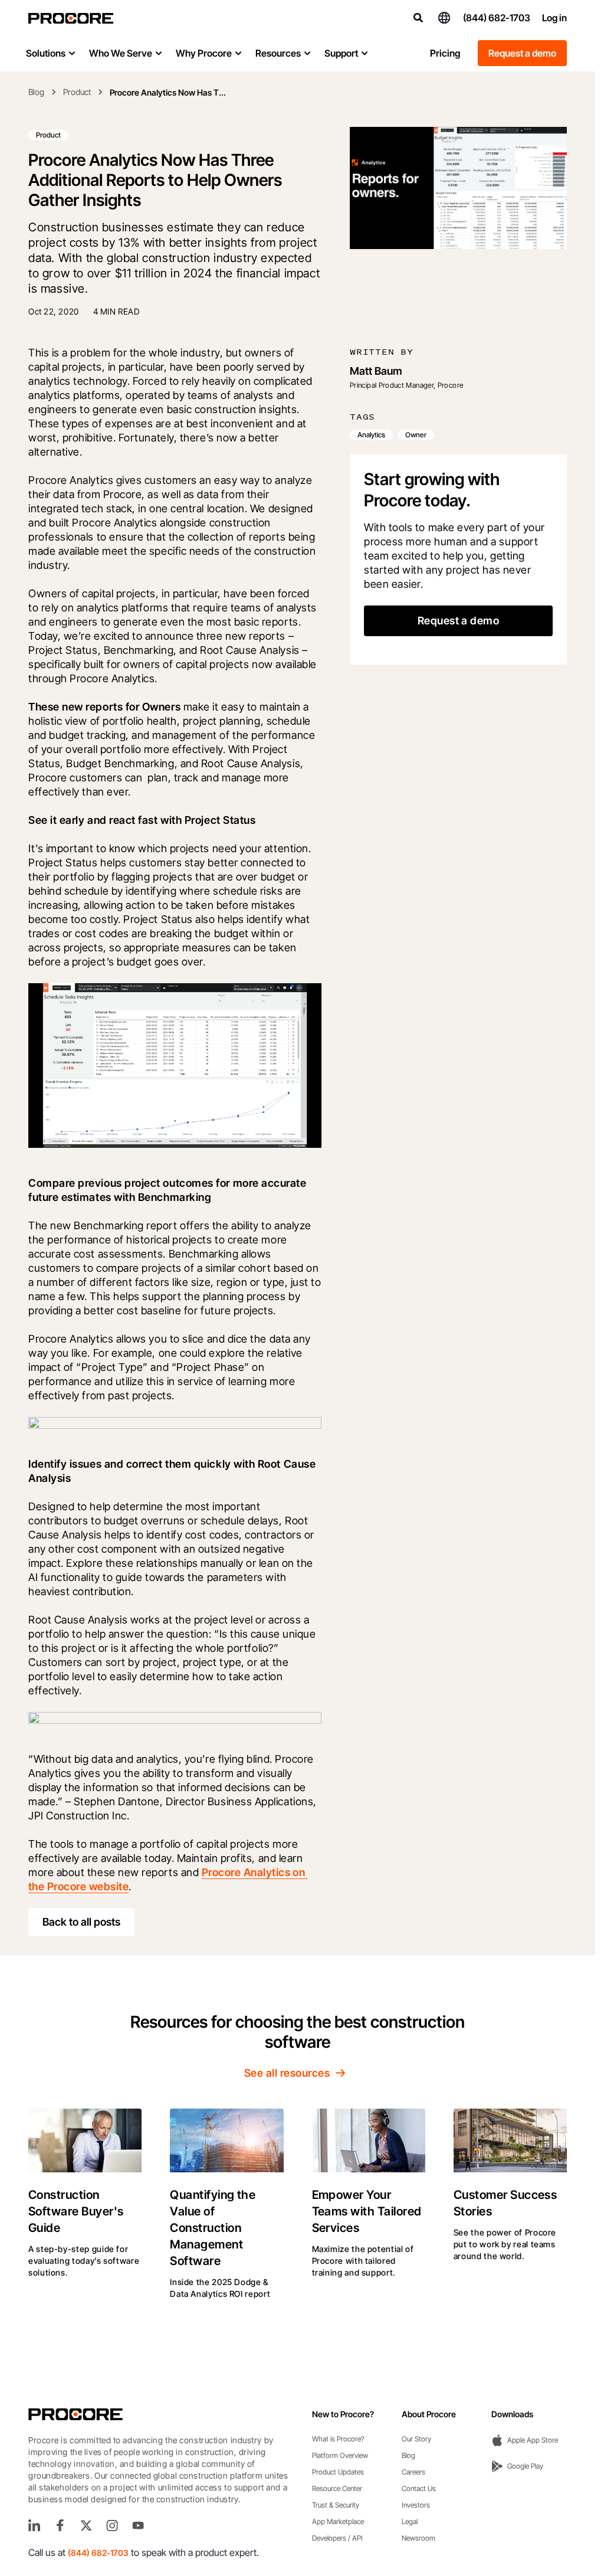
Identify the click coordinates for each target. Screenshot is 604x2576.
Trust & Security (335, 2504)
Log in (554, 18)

....................

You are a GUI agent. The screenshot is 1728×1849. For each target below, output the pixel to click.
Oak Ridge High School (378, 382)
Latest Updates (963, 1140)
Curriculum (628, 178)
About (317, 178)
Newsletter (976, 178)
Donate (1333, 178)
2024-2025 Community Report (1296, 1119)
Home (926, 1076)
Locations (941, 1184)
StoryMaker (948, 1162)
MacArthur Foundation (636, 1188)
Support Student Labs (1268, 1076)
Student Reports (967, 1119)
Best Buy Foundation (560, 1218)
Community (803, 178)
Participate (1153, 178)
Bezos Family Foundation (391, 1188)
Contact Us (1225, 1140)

....................

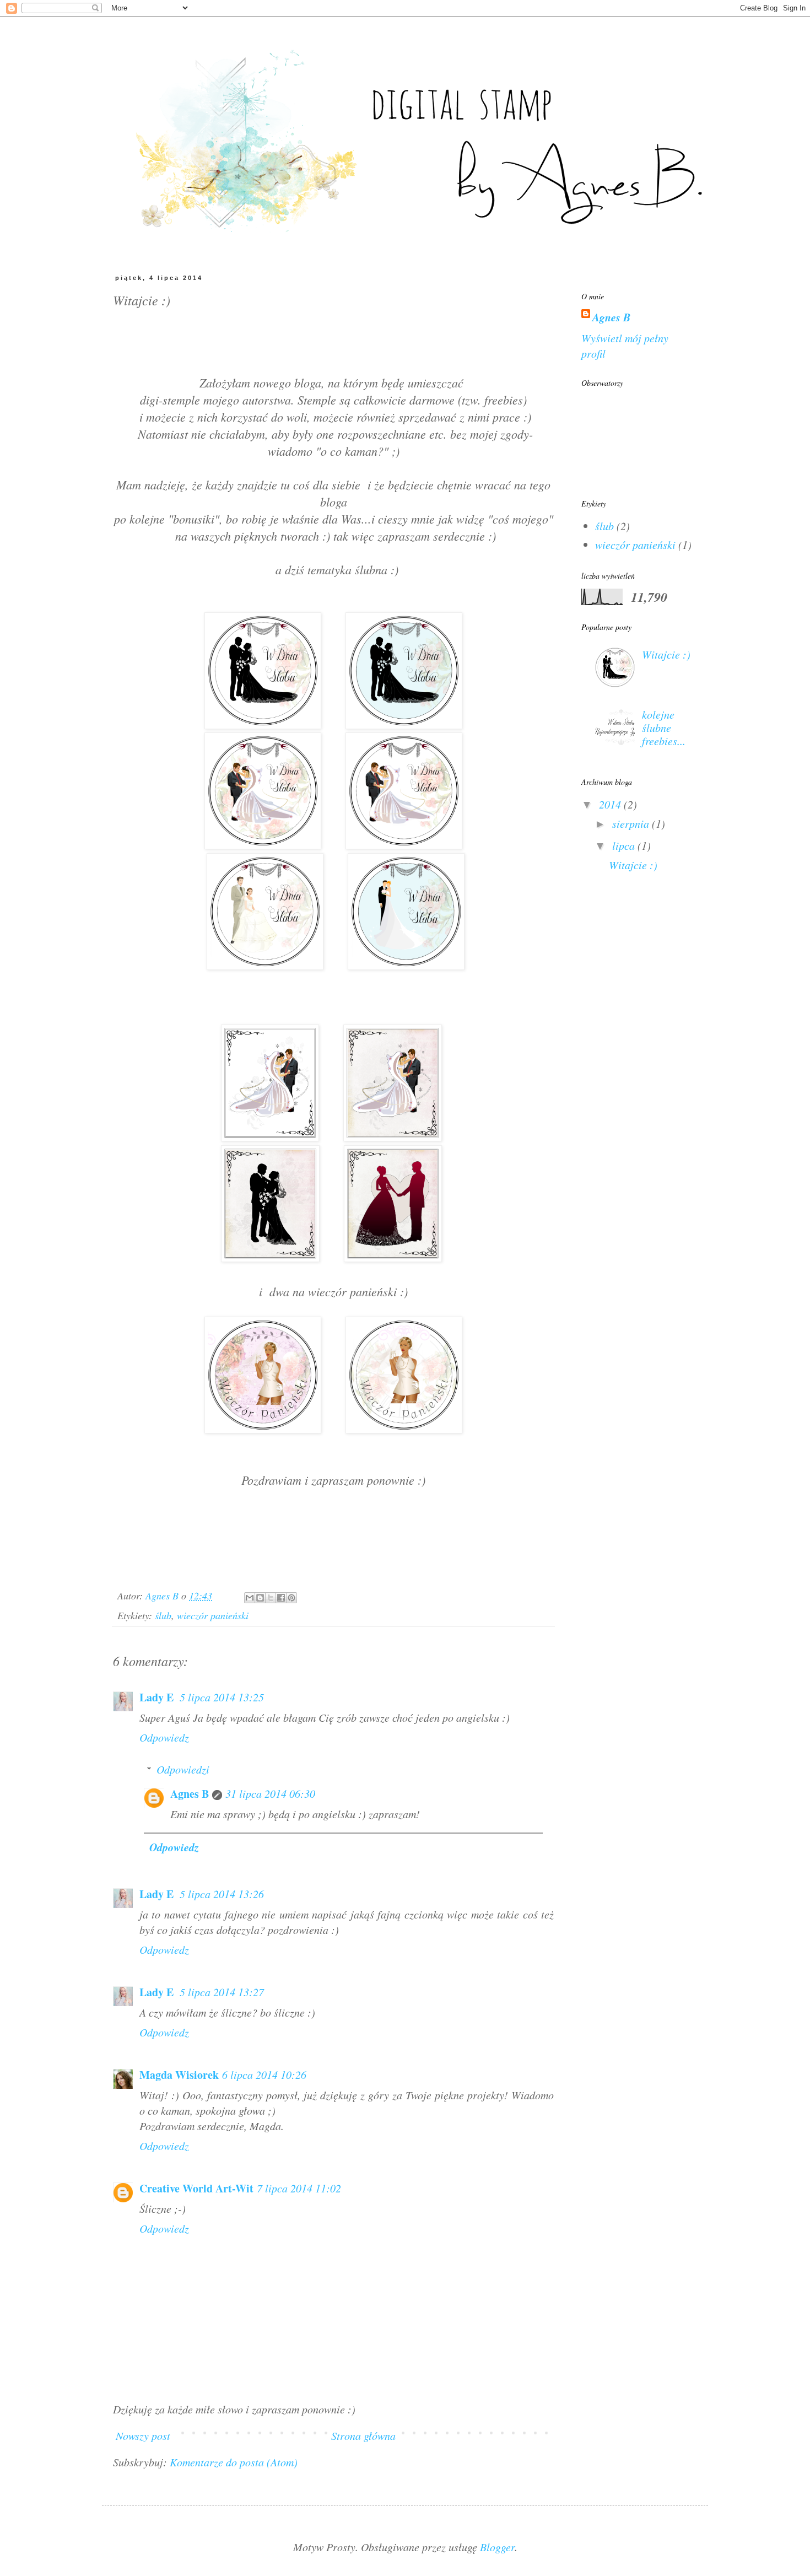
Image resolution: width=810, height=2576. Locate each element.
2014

....................

--- Work task ---
Reproduce, exactly as they stand in the data above, the lines from the one that holds "Identify the click" to the one that holds "Log in (554, 18)", inclusive.

--- Worked solution ---
Identify the click coordinates for each target. Screenshot is 604x2576.
Trust & Security (335, 2504)
Log in (554, 18)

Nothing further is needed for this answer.